# Head stuff and hypo



## simbacat (Apr 14, 2010)

My TSH is now 2.34...down from 162 in mid-March. Other labs won't be re-evaluated until August to see if they're okay (cholesterol, prolactin, etc). Anyway, I have had hearing loss, inner ear problems, dizziness, low blood pressure, (all of which have been called "migraines") and a lot of GI symptoms (intermittant diarrhea and major cramping, gas, bloating). I wonder if these too are thyroid-related? I stopped eating gluten and feel better, b/c my doc wouldn't check for celiac right now with my levels so far off from thyroid. I also seem to "crash" (feel like blood pressure drops out, headaches, hearing loss, nausea) when I turn my neck.
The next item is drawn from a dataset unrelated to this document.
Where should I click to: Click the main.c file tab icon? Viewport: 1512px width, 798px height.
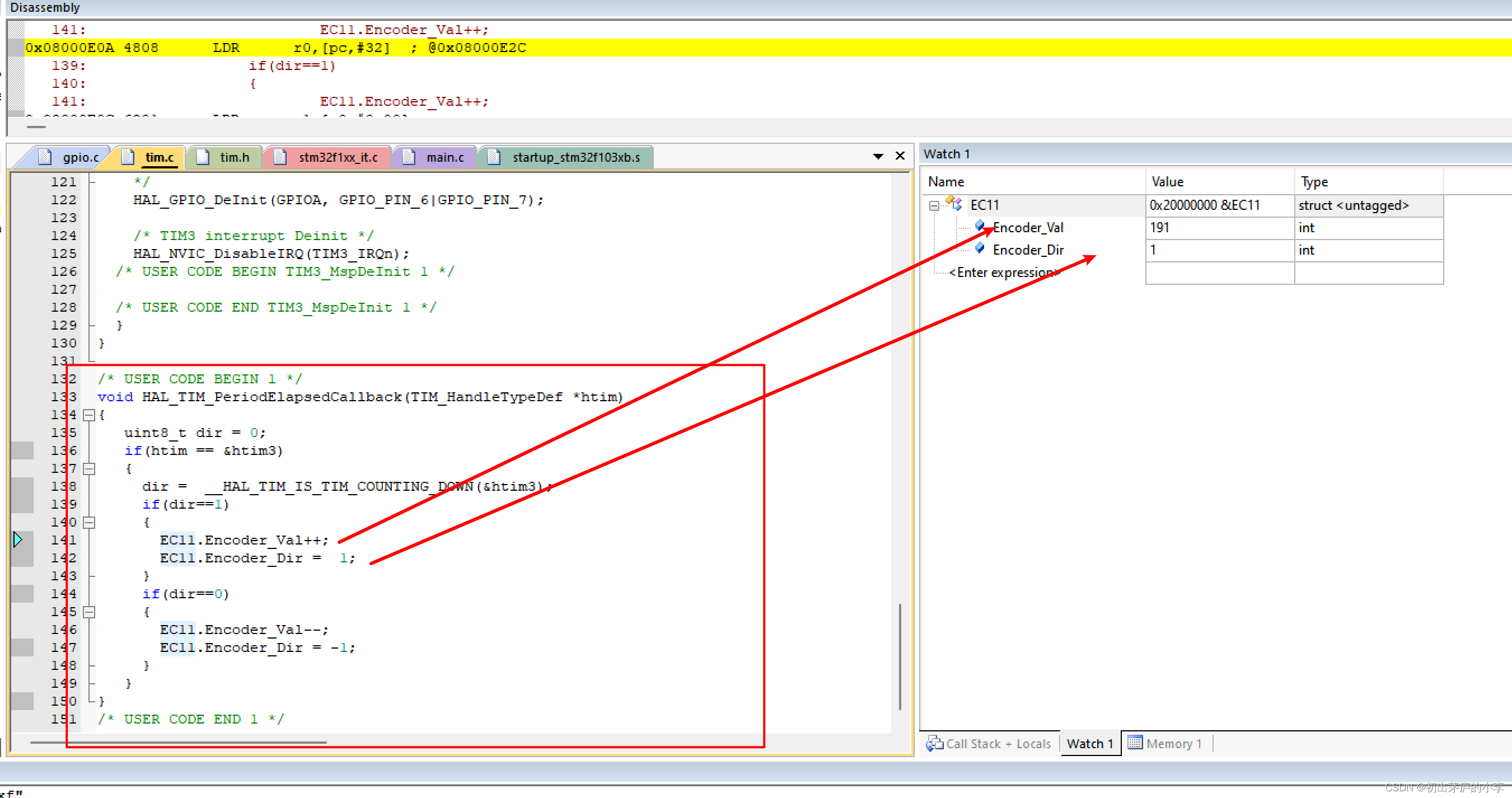pyautogui.click(x=409, y=157)
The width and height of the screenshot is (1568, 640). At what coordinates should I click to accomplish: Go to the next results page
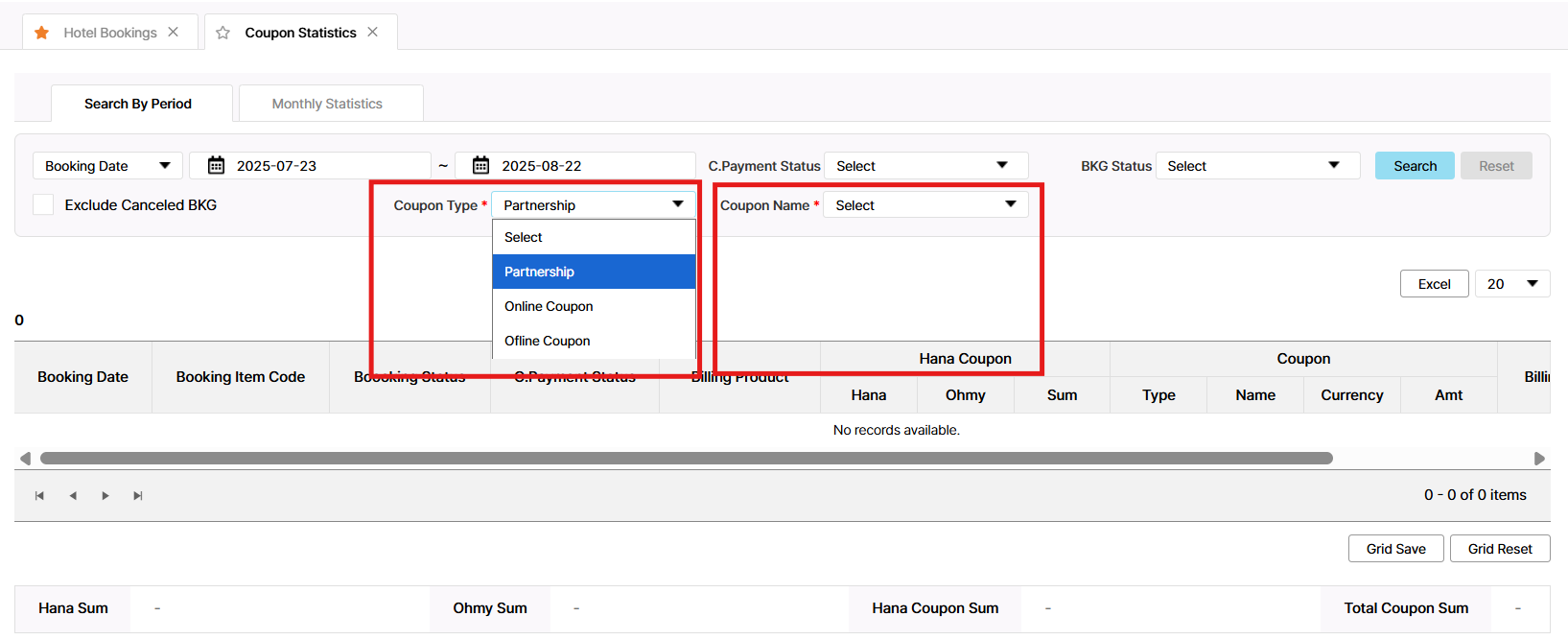(x=105, y=496)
Is there something about the thyroid being in the neck that would cause these symptoms??


----------



## hillaryedrn (Dec 14, 2009)

The only thing that I can think of that is neck related to any of those symptoms is a vaso-vagal response. It would account for the "crash" type feeling. However, I hadn't heard of it being thyroid related. It can be stimulated by massaging the carotid arteries (not recommended except by healthcare professional) or bearing down as though trying to have a bm.


----------



## Phoenix (Mar 20, 2010)

Hi Simbacat,

Hearing loss and other issues can be related to hypothyroidism, especially Hashimoto's.
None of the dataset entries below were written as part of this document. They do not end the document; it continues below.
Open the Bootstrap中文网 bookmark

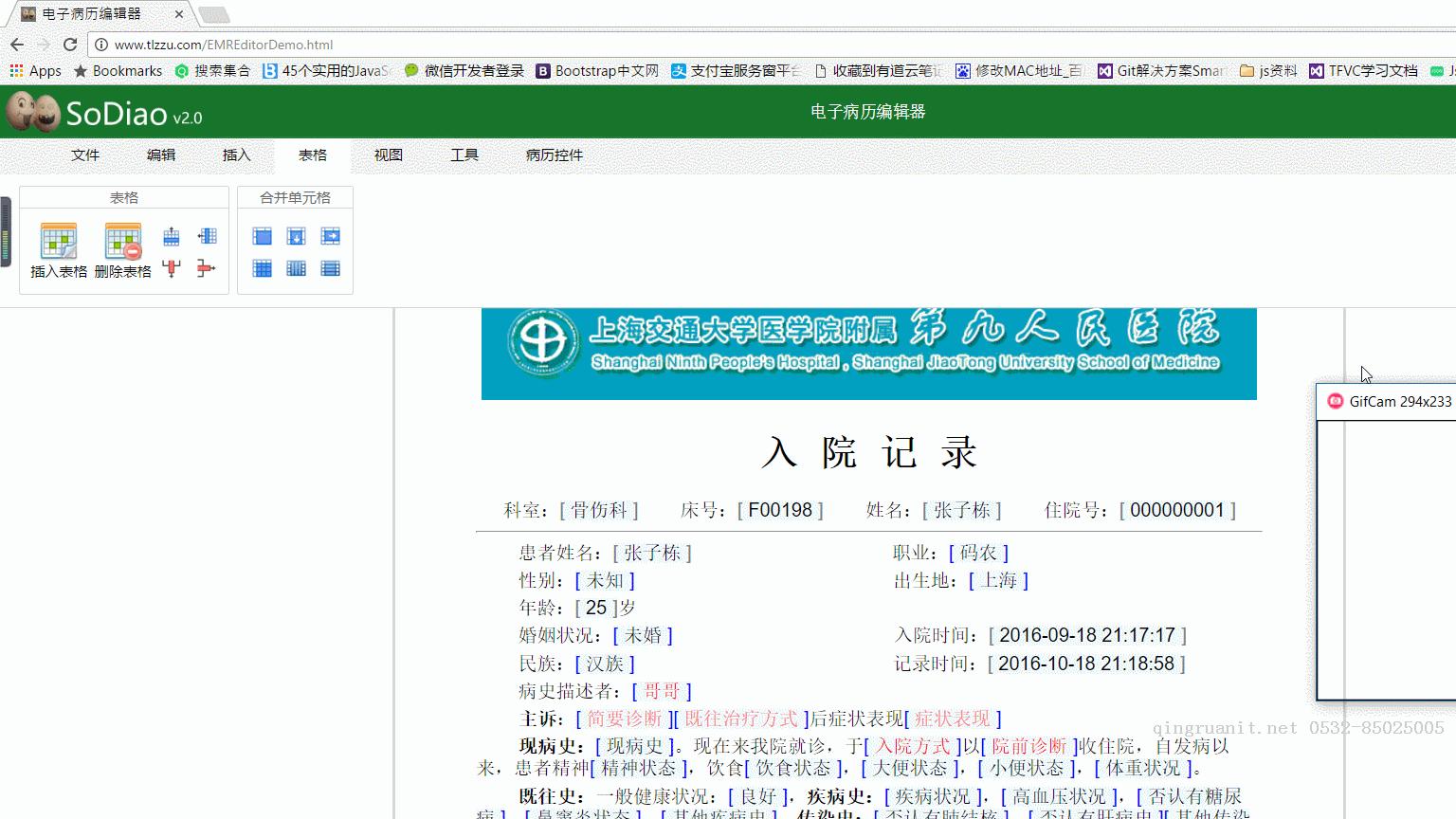(598, 71)
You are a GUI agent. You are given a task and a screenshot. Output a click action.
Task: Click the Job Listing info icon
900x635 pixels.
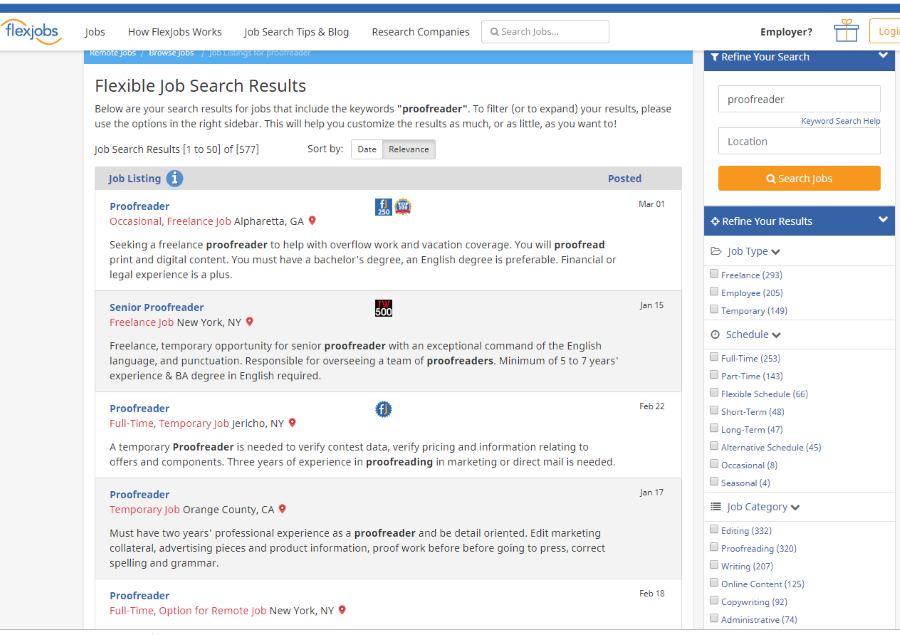click(x=175, y=178)
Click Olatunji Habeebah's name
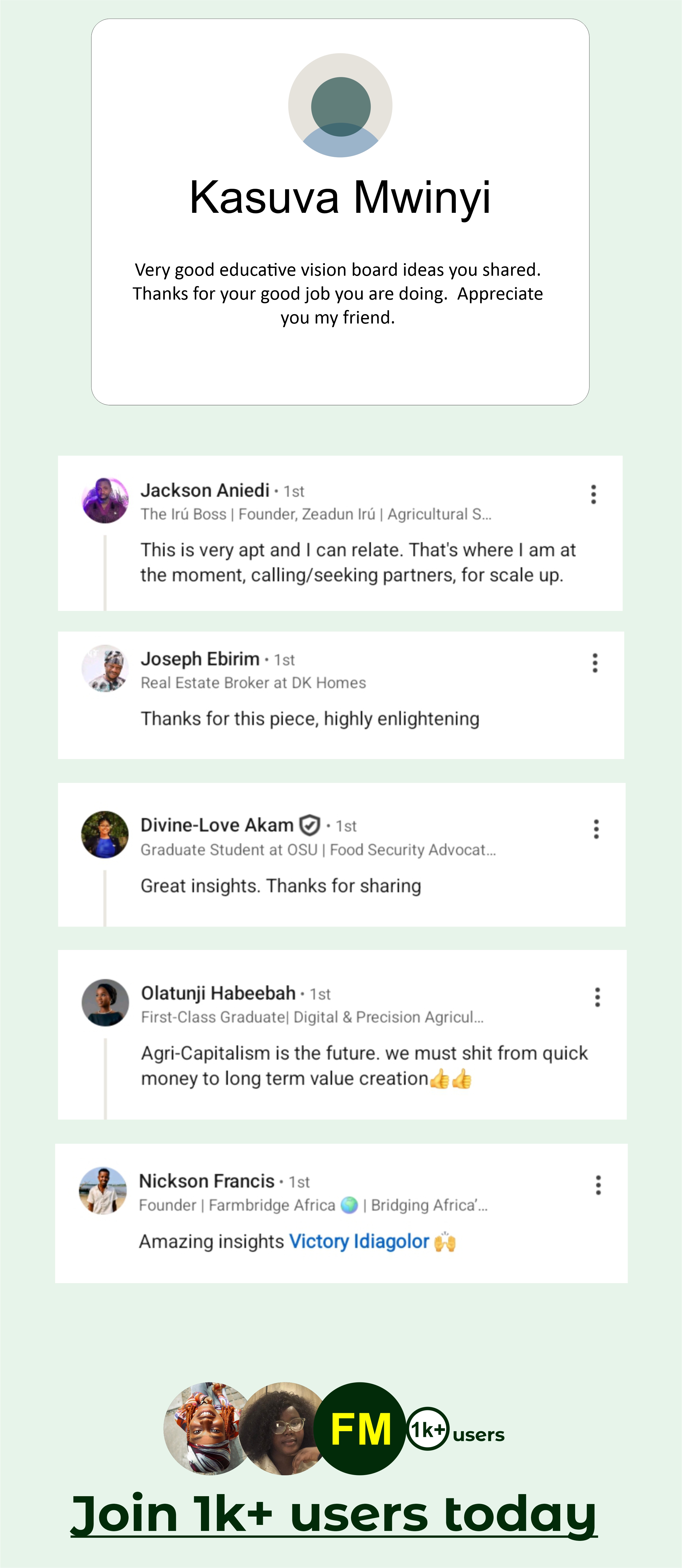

Have you ever had your ears checked out by an ENT? There are many other issues that can cause those symptoms. I have Meniere's disease, which affects the ears, and because it causes virtigo, can affect the digestive system as well.

A lot of us with hypothyroidism, tend to have gall bladder issues as well, and it might be something to discuss with your doctor.

Phoenix


----------



## simbacat (Apr 14, 2010)

Actually, my whole nightmare experience started in November, right after a round of swine flu, when my right ear started feeling full/hearing loss/tinnitus, then vertigo and nausea, neck pain.... At first my doc went through many rounds of antibiotics to treat my "inner ear infection". Then I had a root canal, b/c of an "absess" (and now another tooth hurts!!!) and right after my root canal, I swelled up, couldn't eat, slept 20 hrs/day, basal temps dropped to 94, you know the Hashimoto's stuff... and was misdiagnosed at first with sinus problems!!!!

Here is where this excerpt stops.